To use the Publish section of DV Kitchen, you need to first upload your clips from the Main Console window. Under the "Upload" area of the Main Console, you can easily setup, save and edit your frequently-used FTP destinations.
Just select a destination from the upload popup menu to apply it to your clips. Then, just hit the "GO" button, and DV Kitchen will upload your clips, making them ready for you to publish to the web.
Once you've setup your FTP remote folder destinations with your server information, transferring your encoded files to your server is just a one click affair. Built-in FTP makes the uploading process easy and quick and right from the Main Console of DV Kitchen. Publish will create all of your .html tags for you, which will embed your movies or stills into web pages or blogs. It can even generate a complete web page for your movies or stills with a title and caption. DV Kitchen will even create the html code need to display 'Shadow Boxing' of your video for your viewers.
In the lower right had corner of the DV Kitchen window is a 'question mark' button. Click on this and a new window opens up. From in here you can access the PDF manual, go to the DV Kitchen discussion page for assistance and a 'check for updates' button. This is very convenient as it seems that new features are added to DV Kitchen on a regular basis and getting these update is very easy to do.
Josh Mellicker of DVcreators.net has created a number of tutorial movies that teach you how to use DV Kitchen, the process is very simple and the movies will teach you most of what you need to know. At the very bottom of the DV Kitchen web page is DV Kitchen Theatre which lists all of the movie tutorials. If you watch any of the movies you will see that each movie opens with the 'Shadow Box' effect. I point this out because you can have DV Kitchen add the 'Shadow Box' effect to movies that you create. It does this with one click and writes the html code for you automatically, sweet. There is also a manual and a 'free trial' version of DV Kitchen that you can download and play with.
Additionally if you need to upload your movies to your server but have not used or don't like FTP (File Transfer Protocol) software, DV Kitchen will do your uploading for you and allow you to manage your server account. TimeFreezer is a very efficient way to make good stills from video, for some of us, this can be a real blessing.

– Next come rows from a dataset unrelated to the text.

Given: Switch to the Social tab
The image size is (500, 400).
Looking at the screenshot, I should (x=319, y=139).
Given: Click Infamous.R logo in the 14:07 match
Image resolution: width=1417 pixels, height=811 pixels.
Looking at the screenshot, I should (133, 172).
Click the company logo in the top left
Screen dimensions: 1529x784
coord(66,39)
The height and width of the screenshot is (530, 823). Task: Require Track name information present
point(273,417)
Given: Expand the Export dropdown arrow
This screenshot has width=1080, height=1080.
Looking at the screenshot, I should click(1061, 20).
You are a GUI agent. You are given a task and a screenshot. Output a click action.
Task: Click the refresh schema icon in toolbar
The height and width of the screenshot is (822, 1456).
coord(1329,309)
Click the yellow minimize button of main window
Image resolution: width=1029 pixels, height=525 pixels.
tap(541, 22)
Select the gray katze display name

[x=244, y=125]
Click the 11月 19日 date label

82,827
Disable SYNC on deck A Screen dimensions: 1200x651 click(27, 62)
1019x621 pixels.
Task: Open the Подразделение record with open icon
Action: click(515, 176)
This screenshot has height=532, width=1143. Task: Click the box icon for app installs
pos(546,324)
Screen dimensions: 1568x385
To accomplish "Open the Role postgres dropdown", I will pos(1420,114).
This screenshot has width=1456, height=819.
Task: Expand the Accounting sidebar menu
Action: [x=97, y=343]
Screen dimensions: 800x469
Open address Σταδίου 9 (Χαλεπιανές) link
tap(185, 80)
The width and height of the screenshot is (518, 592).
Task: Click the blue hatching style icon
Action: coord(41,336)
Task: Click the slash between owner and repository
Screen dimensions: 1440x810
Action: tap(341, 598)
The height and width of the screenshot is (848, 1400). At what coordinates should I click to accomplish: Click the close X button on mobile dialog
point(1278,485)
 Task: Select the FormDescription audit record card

If you find yourself making a number of movies for the web, or often need a lot of good quality stills from your footage, then you should take a look at DV Kitchen. DV Kitchen is a finely crafted application, very easy to use and stable. With it, you have the ability to drop a video into SampleLab, pick different frame sizes, bitrates and even codecs. You can 'Cook' the video and playback the tests right there in the Preview window and cycle through the different test samples. This is simply the best way I have ever seen to visually check the quality of your encoded video.